I have often been asked by puzzled friends, well-wishers, and even acquaintances to articulate my admiration for Nolan in recognisable terms that can be dissected and more importantly, calculated. But our response to art is rarely that black and white. In all these years, what I have loved about Nolan’s films is how they marry the sensibilities and creativity of independent cinema with the appearance of a tentpole, blockbuster motion picture event. Nolan is arguably, the most humane filmmaker I know: The way his films meditate on the nature of time, memories, dreams, and hope isn’t just affecting but it also pushed me to dive deeper to learn more about the human psyche. Art is after all, our gateways to empathy, and for me Nolan’s films acted as much as a window to the lives of others as it was a mirror to my own.
So last year, when Nolan visited India for an event dedicated to film preservation, I found myself in the audience. There were countless fans like me surrounding him, desperate to get his attention. In those celebratory moments, I saw myself as a part of a common feeling that tied every person present inside those auditoriums as one. Even though I got to ask him a question, I didn’t get to meet Nolan. Not the way I had imagined, returning home with the posters of his film and the disc of his first film, unsigned.
It’s funny how I’d always dreamt about meeting my idol, but I’d never really thought about what I’d actually say when I really did.
It’s been two years since that encounter.
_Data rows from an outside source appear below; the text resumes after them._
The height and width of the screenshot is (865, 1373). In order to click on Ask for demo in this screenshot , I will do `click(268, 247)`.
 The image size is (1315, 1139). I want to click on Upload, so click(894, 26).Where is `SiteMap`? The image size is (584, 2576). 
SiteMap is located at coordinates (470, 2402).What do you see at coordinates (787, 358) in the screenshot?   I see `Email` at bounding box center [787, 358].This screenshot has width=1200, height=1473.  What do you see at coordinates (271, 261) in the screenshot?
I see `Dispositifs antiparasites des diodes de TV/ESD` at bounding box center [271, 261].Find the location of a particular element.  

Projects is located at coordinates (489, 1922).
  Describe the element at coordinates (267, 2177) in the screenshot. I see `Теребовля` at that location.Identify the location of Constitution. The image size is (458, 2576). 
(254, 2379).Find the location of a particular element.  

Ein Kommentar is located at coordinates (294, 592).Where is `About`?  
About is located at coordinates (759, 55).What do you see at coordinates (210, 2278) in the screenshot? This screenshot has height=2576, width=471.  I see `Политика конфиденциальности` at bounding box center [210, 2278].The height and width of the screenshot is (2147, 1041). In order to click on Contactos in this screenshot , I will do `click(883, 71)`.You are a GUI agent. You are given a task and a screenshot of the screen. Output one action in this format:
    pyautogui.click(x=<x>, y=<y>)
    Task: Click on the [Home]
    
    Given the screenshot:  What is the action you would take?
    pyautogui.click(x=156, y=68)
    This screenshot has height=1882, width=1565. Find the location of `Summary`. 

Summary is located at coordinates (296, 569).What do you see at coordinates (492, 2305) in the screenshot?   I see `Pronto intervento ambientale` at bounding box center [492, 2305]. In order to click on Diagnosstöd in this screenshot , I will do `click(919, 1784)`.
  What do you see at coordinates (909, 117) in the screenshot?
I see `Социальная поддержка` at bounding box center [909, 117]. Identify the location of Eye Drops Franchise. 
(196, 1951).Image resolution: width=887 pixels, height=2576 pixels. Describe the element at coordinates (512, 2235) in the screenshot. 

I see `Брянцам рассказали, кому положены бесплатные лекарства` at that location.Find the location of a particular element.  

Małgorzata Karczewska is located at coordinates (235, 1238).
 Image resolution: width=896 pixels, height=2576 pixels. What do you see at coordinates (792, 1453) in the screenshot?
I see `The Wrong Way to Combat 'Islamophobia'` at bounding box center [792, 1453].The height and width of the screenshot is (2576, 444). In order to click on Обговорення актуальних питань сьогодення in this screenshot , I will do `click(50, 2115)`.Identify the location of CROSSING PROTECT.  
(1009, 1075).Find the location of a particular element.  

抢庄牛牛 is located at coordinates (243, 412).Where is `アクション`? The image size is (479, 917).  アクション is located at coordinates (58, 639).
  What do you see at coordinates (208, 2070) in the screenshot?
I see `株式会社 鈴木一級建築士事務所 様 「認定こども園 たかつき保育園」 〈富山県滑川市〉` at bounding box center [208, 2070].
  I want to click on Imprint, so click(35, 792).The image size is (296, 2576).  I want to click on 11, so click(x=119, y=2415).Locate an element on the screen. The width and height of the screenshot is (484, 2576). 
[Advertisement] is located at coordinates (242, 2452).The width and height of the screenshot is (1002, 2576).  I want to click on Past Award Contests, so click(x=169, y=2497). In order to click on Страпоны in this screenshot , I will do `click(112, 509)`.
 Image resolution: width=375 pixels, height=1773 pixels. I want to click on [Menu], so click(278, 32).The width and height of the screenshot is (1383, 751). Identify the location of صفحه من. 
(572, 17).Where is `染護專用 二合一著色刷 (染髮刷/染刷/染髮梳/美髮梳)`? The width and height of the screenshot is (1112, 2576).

I live in Mumbai now, the same city where he is currently shooting Tenet, his next film with Robert Pattinson, Dimple Kapadia, and John David Washington. And there was no way I’d let this opportunity pass. But what if I am met with disappointment again? I was reluctant until a friend convinced me that it was probably my only chance to have my personalised Nolan moment. I clung to the idea like a hopeless addict.
So last Saturday, we travelled to Colaba to watch the shoot. As we got off the taxi in front of Regal cinema while being semi-engrossed in banal banter, I glanced across and saw a man in a blue shirt and black trousers walking toward us from across the street. It took me not more than a fraction of a second to realise that this man is no one but Nolan himself.
Not wasting a second, we approached him. I fumbled when I tried requesting him for a picture but somehow managed to catch his attention. Nolan, the man who meant so much to my life, stopped in front of me and asked “Yes?” I froze. It’s funny how I’d always dreamt about meeting my idol, but I’d never really thought about what I’d actually say when I really did. I guess, I’d assumed that meeting Nolan would always remain outside my reach. But here I was.
In the next few seconds, I gathered myself and introduced myself to him. I told him how much I have admired his work and how I have travelled thousands of kilometres to see his films in the format he intended them to be seen. I spoke and he listened earnestly. And then when we were talking about whether there were any working film projectors in the country, he caught me off-guard by asking, “Would you like to take a photograph?” That moment felt surreal.
As I was trying to process this miracle, I realised that we were standing opposite Regal, an age-old cinema hall that is in danger of being demolished. It’s perhaps fitting that it is in this backdrop that I talked to Nolan about preserving the traditions of cinema. When I think about it, the strangest thing is that now that this dream of mine is real, the memories of this reality feels like a dream again. I guess I should spin my totem, just to be sure.